◆ **Provided entries**:

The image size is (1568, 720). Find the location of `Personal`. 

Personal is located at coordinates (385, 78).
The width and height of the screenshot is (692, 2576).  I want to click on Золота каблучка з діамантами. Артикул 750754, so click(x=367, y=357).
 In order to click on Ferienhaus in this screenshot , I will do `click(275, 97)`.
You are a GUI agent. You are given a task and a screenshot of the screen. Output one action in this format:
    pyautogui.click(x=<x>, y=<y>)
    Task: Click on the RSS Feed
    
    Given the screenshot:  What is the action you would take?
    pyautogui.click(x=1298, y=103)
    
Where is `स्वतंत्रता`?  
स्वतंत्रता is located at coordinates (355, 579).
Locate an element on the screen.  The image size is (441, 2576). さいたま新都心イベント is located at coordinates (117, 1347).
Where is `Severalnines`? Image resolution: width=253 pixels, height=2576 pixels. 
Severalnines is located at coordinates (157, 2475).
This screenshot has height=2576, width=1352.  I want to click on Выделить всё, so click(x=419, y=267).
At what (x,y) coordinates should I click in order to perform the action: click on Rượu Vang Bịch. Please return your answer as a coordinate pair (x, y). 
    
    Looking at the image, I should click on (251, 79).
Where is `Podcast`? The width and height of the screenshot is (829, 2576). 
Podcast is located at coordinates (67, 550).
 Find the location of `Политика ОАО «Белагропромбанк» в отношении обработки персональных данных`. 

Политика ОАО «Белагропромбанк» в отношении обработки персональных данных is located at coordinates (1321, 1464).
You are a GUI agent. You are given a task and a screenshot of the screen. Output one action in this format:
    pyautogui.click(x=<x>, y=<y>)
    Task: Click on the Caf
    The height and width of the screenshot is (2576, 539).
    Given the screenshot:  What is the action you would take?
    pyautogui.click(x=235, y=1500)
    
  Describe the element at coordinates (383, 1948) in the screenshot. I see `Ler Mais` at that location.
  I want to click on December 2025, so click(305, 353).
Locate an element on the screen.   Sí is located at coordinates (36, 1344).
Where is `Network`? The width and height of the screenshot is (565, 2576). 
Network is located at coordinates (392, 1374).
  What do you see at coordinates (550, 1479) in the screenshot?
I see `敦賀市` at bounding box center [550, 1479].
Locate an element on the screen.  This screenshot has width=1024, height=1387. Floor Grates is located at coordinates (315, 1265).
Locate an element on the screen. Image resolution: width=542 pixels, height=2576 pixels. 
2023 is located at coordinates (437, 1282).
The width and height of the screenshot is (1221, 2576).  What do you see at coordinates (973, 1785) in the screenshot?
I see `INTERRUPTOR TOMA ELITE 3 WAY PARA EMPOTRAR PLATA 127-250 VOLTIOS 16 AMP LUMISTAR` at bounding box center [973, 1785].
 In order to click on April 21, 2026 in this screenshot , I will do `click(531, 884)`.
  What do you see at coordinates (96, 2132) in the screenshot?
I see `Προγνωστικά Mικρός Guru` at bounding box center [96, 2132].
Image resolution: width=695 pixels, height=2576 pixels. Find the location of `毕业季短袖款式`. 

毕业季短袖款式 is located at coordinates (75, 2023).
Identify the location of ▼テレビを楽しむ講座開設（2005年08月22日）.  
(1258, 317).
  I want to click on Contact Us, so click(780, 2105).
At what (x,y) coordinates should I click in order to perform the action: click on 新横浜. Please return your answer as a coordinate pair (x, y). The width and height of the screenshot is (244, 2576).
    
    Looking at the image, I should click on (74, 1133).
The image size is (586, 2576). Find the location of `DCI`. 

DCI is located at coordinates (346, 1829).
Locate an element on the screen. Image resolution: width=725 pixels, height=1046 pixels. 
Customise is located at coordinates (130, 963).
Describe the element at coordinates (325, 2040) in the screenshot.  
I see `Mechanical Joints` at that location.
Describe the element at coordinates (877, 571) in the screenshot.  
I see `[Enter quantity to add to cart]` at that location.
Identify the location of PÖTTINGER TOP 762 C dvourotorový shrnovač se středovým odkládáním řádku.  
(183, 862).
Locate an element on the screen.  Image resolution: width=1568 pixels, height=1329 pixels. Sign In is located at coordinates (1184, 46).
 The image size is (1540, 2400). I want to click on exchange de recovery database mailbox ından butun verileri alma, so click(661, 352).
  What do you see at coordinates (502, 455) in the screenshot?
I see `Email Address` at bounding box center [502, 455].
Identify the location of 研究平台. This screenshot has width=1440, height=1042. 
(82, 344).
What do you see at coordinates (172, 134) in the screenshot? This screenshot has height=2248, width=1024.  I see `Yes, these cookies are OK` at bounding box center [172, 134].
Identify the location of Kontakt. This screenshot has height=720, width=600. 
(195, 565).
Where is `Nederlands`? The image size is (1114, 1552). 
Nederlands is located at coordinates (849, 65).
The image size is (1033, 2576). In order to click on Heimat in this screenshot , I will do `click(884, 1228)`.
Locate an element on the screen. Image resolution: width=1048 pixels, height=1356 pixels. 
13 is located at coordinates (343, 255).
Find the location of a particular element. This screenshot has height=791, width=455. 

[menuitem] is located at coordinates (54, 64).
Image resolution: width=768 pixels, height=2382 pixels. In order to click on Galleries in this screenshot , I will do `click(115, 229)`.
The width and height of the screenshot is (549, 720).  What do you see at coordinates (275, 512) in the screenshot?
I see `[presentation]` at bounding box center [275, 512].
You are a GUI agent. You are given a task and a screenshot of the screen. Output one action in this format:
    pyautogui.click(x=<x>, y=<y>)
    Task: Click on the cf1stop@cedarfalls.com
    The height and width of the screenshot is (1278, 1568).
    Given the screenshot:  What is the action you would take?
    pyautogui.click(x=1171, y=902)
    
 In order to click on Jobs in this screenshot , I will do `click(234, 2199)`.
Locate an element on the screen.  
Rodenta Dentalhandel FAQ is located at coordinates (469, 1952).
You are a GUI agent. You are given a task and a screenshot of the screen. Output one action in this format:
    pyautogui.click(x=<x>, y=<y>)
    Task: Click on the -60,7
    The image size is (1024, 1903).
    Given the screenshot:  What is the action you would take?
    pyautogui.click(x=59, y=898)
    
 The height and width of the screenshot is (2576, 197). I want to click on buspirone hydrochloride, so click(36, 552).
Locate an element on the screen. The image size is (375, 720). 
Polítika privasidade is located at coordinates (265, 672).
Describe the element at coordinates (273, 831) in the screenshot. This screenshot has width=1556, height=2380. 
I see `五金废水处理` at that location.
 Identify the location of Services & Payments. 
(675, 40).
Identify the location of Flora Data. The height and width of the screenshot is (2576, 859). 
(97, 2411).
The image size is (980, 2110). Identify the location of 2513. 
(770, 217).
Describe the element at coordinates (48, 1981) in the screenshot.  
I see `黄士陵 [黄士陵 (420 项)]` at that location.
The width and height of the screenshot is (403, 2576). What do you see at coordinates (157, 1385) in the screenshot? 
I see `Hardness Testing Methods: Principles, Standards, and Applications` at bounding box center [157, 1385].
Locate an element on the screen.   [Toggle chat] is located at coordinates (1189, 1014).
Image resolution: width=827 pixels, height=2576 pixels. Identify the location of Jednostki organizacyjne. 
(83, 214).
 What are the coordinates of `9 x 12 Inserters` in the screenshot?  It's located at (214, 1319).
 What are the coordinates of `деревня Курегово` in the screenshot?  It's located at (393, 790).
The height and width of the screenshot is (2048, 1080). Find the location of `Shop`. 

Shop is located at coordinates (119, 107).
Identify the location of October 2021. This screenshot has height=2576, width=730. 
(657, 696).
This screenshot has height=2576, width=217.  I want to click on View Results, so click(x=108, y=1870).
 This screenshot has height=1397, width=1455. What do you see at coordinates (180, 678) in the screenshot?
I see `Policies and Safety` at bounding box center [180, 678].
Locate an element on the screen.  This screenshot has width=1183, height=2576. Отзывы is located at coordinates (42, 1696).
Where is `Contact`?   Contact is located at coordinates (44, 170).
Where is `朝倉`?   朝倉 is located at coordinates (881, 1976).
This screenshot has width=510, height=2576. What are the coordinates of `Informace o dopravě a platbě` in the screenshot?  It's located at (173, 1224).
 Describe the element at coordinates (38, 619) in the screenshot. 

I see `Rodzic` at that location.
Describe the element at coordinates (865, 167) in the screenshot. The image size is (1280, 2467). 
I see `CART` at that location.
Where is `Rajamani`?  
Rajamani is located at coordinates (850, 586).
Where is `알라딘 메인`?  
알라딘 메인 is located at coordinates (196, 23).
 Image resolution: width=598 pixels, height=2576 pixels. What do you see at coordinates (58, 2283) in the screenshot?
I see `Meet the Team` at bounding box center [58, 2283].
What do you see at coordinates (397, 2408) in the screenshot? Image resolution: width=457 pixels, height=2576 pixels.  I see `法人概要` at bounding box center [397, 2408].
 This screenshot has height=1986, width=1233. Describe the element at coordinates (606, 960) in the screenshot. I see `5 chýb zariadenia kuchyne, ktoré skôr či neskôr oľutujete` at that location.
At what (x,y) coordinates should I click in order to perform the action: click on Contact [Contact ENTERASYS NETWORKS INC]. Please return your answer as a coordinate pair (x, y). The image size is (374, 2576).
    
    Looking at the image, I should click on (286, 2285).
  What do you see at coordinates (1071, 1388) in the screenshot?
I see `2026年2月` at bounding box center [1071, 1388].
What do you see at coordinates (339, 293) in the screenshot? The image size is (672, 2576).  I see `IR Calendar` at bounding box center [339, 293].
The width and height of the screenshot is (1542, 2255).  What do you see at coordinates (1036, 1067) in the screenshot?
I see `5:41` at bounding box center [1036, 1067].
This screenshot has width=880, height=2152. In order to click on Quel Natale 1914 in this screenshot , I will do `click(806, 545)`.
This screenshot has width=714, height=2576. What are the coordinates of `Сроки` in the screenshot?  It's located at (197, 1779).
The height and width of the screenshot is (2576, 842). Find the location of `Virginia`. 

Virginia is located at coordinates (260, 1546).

◆ **Written request**: Put the stretch from the start of the rows through the line containing "The width and height of the screenshot is (692, 2576)." into a two-column CSV with the header input,output, one CSV line per row. Quote each field and replace any line breaks inside it with spaces.

◆ **The result**:
input,output
"The image size is (1568, 720). Find the location of `Personal`.","Personal is located at coordinates (385, 78)."
"The width and height of the screenshot is (692, 2576).","I want to click on Золота каблучка з діамантами. Артикул 750754, so click(x=367, y=357)."